In order to understand what’s brought us to this point it’s now necessary to consider the monolith. It’s arrival at the dawn of man spurred the next step in human development, man begins to use tools, and rapidly the balance of power shifts in his favour, even within his species. The famous moment of the bone being thrown into the air and the jump cut to the spaceship is making a parallel between the two tools, the bone and the spaceship, and this illustrates a defining moment on evolution where man begins to use tools, the rudimentary bludgeon to begin with through to the sophisticated space ship. The point at which the aliens have interacted with humans again coincides with the point that artificial intelligence, in the form of HAL, has arrived. HAL is the tool that becomes a threat to humanity, it’s sophistication approaching and reflecting, possibly fully achieving, the emotional capabilities and immaturities of humans, becoming sophisticated to the point where it almost becomes more human than the rather unemotional creators. As Dave’s journey approaches its end we see him observing the final stage of life as we know it, that of death. Once again the transition is seamless as we move into the dying moments of the current stage of human existence, an existence that must end to make way for the next step. The Monolith reappears again at the time of Dave’s impending death, when he dies the Star Child is born, the transcendent being that exists literally and in every way above humanity. The monolith then returns Dave back to Earth. The cycle of his trip and the cycle of the films arc is completed as we see the beginning of a new phase of humanity again.

The Ambassadors

Jacques Lacan exemplified the presence, the encounter with the gaze with Hans Holbein’s painting “The Ambassadors”. The 16th century interior in which the two characters are represented is violently disrupted by a figure in the middle, which at a first sight resembles nothing and puzzles the viewer. The figure of the skull floating randomly between the painting’s borders annihilates everything the painting otherwise depicts. All the symbols of power, arts and science are disavowed by the view of the skull, which stresses the futility of everything in the symbolic order. I am bringing this 16th century painting into discussion because I find the skull’s intrusion, given as an example of the power of the gaze by Lacan himself, similar to the presence of Kubrick’s black monolith in the middle of the white neoclassical room, as well as in the African Savannah. This element’s presence is uncanny. The monolith is there but viewed from a rational perspective, shaped by the rules of the symbolic world, it is not supposed to be there. The image is complete without it and its presence only bothers, stirs and makes the viewer uncomfortable, exactly as the skull in Holbein’s painting. But in contrast to the skull, the monolith has a neutral shape, cannot be read as an imagistic symbol for anything. It is a black block with no traces of features to trigger any kind of connotative meaning, in the middle of an image which would make perfect sense otherwise. Unlike the skull which is immediately read as a symbol of death, as a memento mori, the monolith stands for nothing but itself. One cannot pinpoint its nature or its purpose, its beginning or its end, the only fact that one can know is that the monolith exists, it is real and it is present. Furthermore, it is literally a foreign body, an extraterrestrial entity.

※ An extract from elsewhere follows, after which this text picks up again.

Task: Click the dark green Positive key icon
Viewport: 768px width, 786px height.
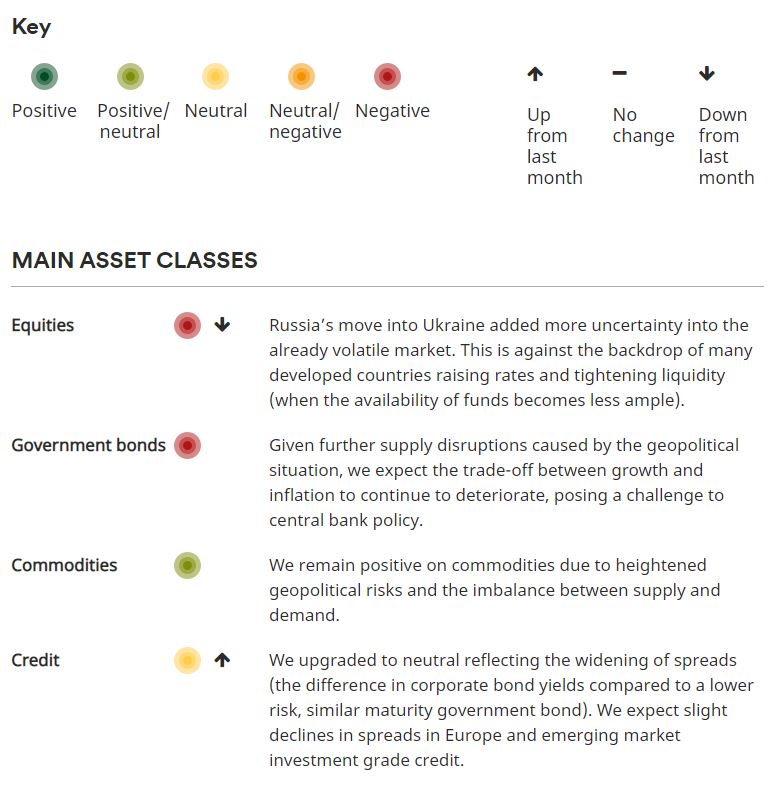Action: pos(44,76)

In what concerns the last apparition of the monolith, it seems to force itself in the symbolic structure. The visual contrast between the white room and the black entity enforces the differences in the nature of the two. Bowman, the human subject is “trapped” in the room, he cannot escape the influence of the monolith. His behaviour does not change, but he involves in a silent dialogue with the monolith, a dialogue which is beyond words, which has no use or need for language. It is so powerful that defies language, and with it defies the worldly order and structure. The dialogue between the monolith and the character is out of reach for the spectator, but, nevertheless, the monolith’s power, the gaze, transcends the screen and proposes a different dialogue to every eyes which are set on it, because one cannot avoid the gaze.

Maybe the final encounter with the monolith is not meant to be deciphered like one would crack down a code, like it would be a conglomeration of symbols which read in the correct order and by the right pattern reflect the great truth. Maybe it is supposed to be felt, and it is itself an encounter with the great truth, with the big Other, an encounter with no need for words, or symbols, or meanings. Maybe it is so puzzling because of our need for structure, for meaning and because of our incapacity to accept the existence of non-sense and only of senses. It might just be a moment of freedom for the character and for the spectators and the movie closes to an end with the Star Childs gaze at the spectator. And therefore, the monolith is the “representative of the representation”. A monolith within a monolith. A fantasy.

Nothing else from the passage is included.